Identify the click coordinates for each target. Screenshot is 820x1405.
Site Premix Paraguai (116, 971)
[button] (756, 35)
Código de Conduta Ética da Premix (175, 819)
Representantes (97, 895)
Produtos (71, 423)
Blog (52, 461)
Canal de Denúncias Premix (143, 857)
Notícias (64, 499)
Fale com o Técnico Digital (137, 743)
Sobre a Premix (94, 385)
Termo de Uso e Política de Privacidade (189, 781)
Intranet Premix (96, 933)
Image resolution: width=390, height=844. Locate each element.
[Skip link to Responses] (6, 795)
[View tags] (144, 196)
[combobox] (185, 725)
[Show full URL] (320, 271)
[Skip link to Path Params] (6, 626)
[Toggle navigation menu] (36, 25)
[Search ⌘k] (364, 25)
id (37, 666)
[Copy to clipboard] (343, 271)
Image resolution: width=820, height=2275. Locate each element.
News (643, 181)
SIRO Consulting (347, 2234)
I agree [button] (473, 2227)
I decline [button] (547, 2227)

# Problem requirements:
Keeping every character as it is, restate the lines above that run from the line with "[Skip link to Responses] (6, 795)" through the line with "I agree [button] (473, 2227)", both included, and nothing else.

# Completed task:
[Skip link to Responses] (6, 795)
[View tags] (144, 196)
[combobox] (185, 725)
[Show full URL] (320, 271)
[Skip link to Path Params] (6, 626)
[Toggle navigation menu] (36, 25)
[Search ⌘k] (364, 25)
id (37, 666)
[Copy to clipboard] (343, 271)
Image resolution: width=820, height=2275. Locate each element.
News (643, 181)
SIRO Consulting (347, 2234)
I agree [button] (473, 2227)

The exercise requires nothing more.